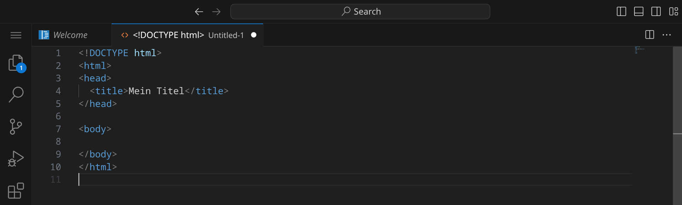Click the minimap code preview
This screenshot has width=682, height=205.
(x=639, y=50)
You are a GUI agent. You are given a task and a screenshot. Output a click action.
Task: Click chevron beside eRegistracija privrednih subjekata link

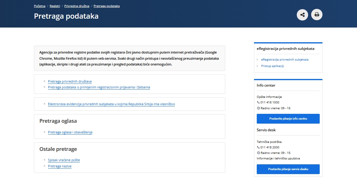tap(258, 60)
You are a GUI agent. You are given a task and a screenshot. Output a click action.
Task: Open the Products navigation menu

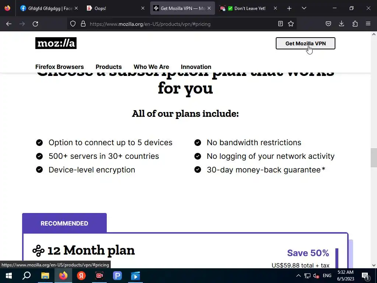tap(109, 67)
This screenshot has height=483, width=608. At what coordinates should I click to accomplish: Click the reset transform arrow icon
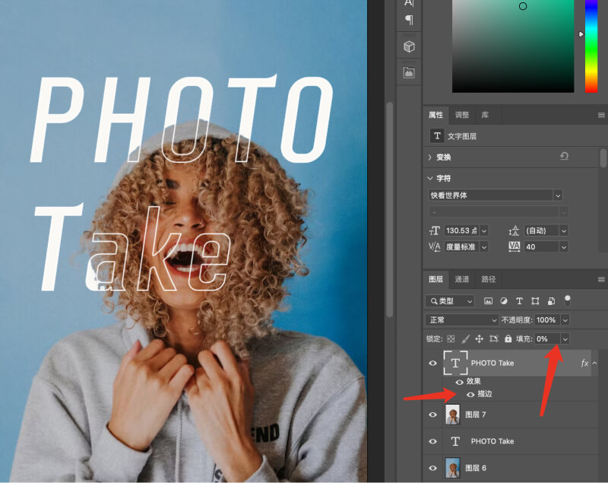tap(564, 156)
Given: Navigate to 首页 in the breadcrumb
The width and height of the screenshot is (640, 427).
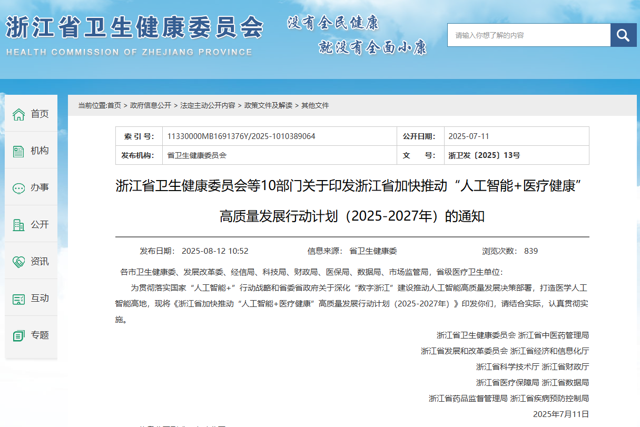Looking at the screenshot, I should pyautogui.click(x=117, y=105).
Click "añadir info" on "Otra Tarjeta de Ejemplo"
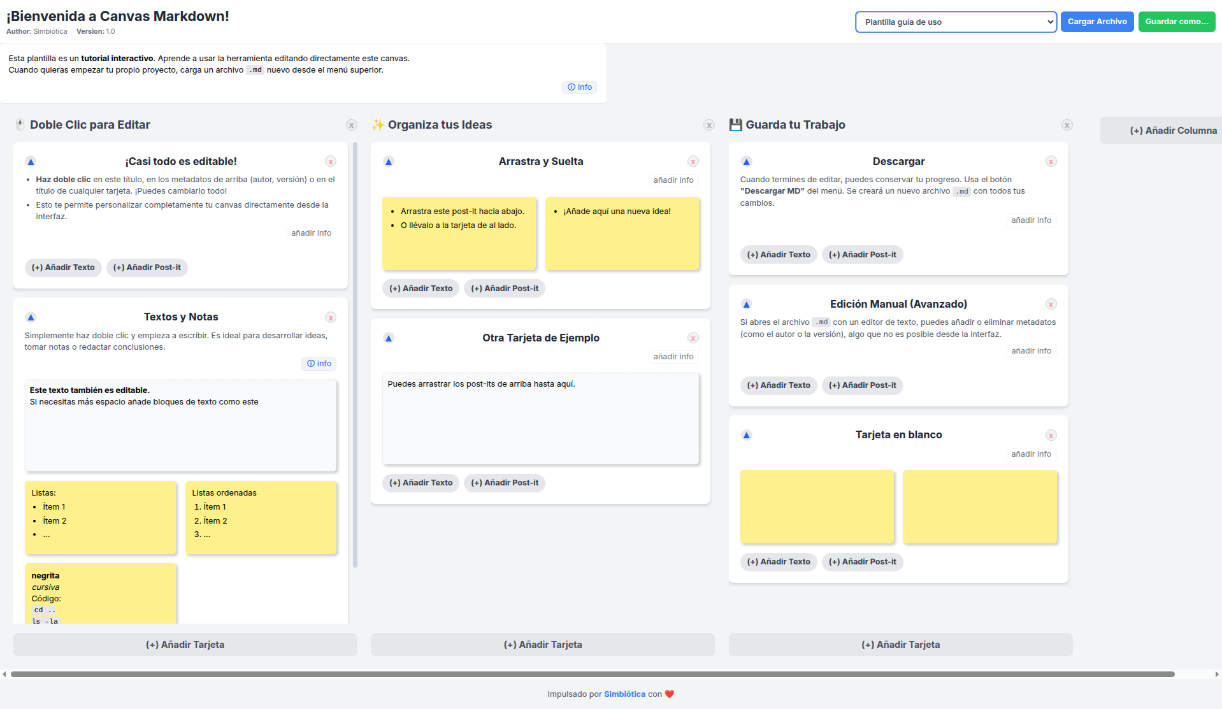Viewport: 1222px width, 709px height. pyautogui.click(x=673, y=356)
══════════════════════════════
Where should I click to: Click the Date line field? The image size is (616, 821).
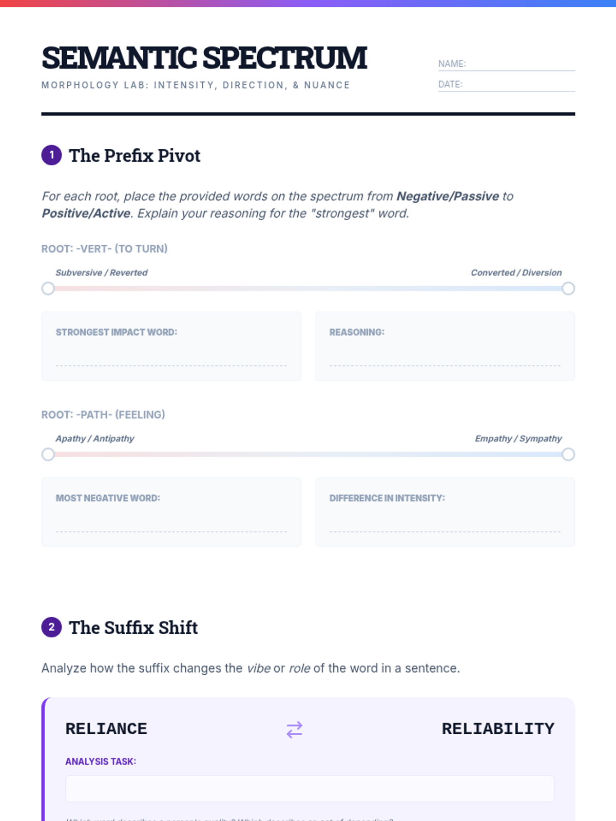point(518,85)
══════════════════════════════
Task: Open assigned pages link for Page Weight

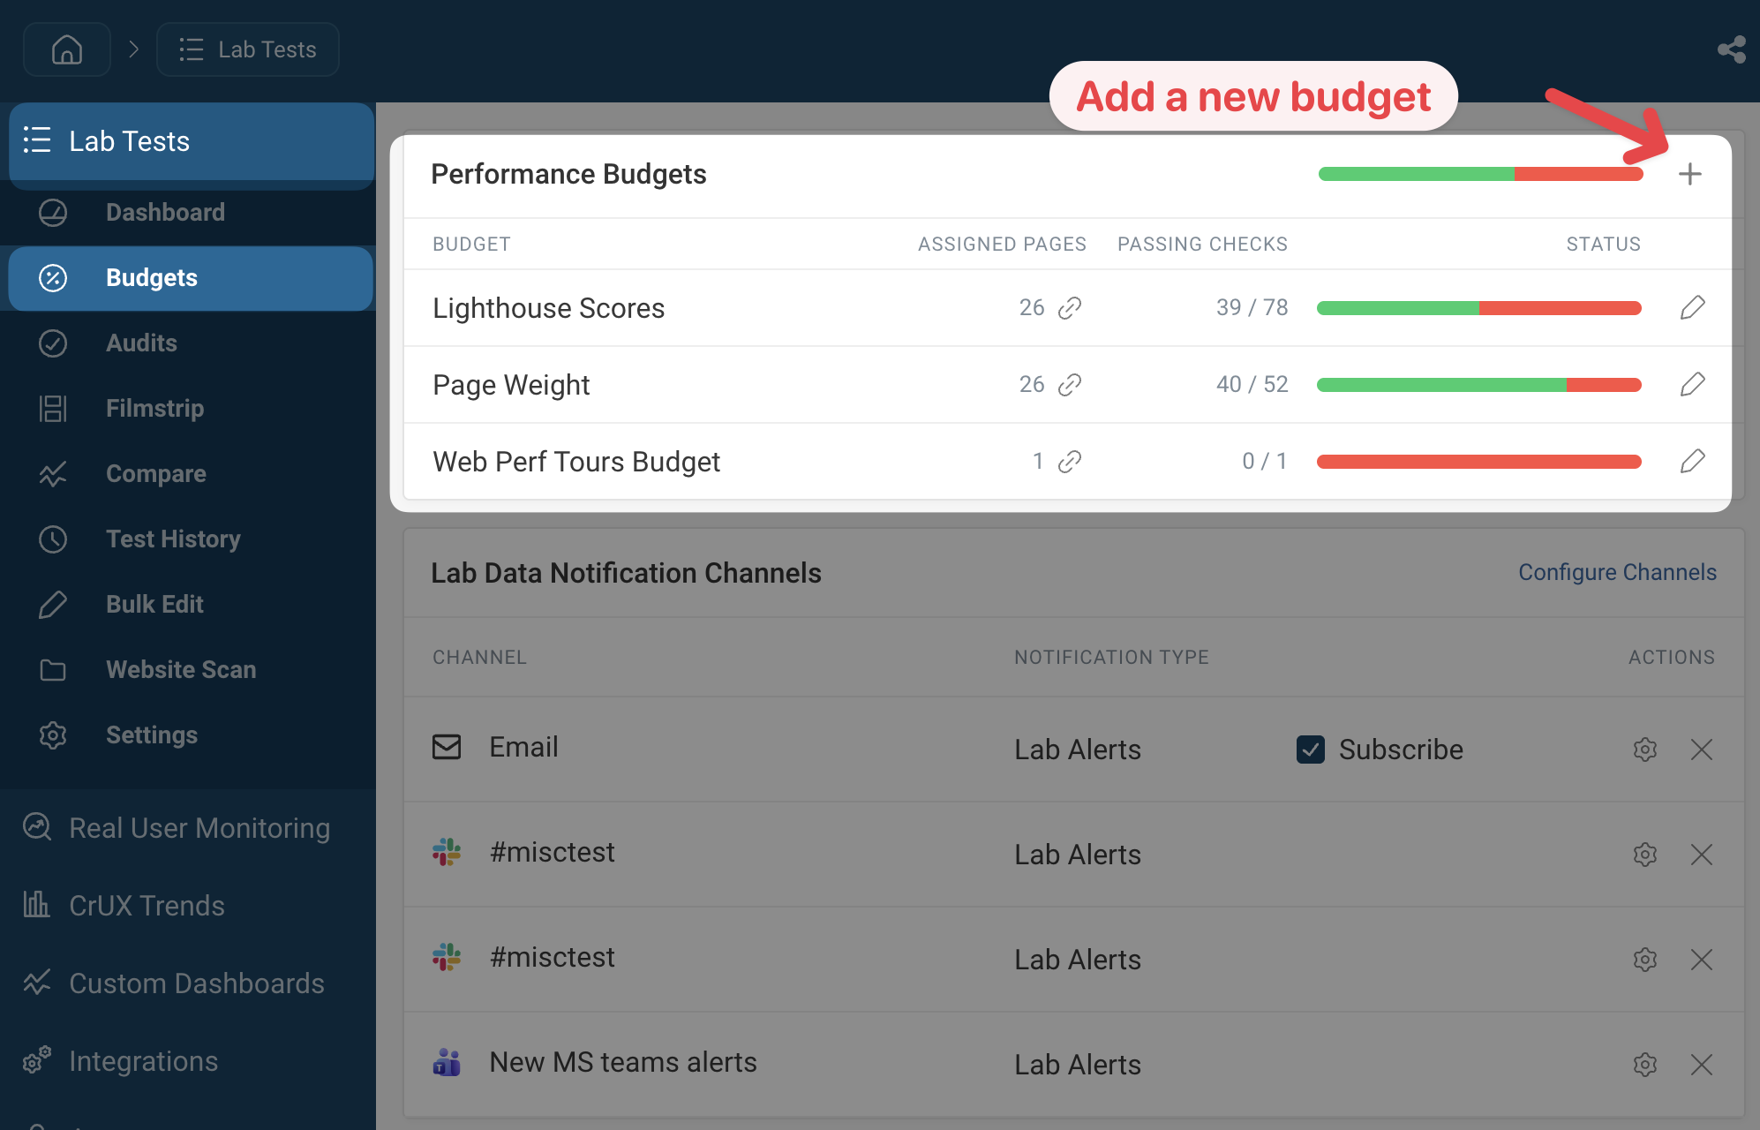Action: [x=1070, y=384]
══════════════════════════════
= The task =
Please identify every line above that contains the word "This" and copy each one in full.

= Worked solution =
This screenshot has width=682, height=205.
This screenshot has height=483, width=608. At what coordinates should I click to accomplish: Click the reset transform arrow icon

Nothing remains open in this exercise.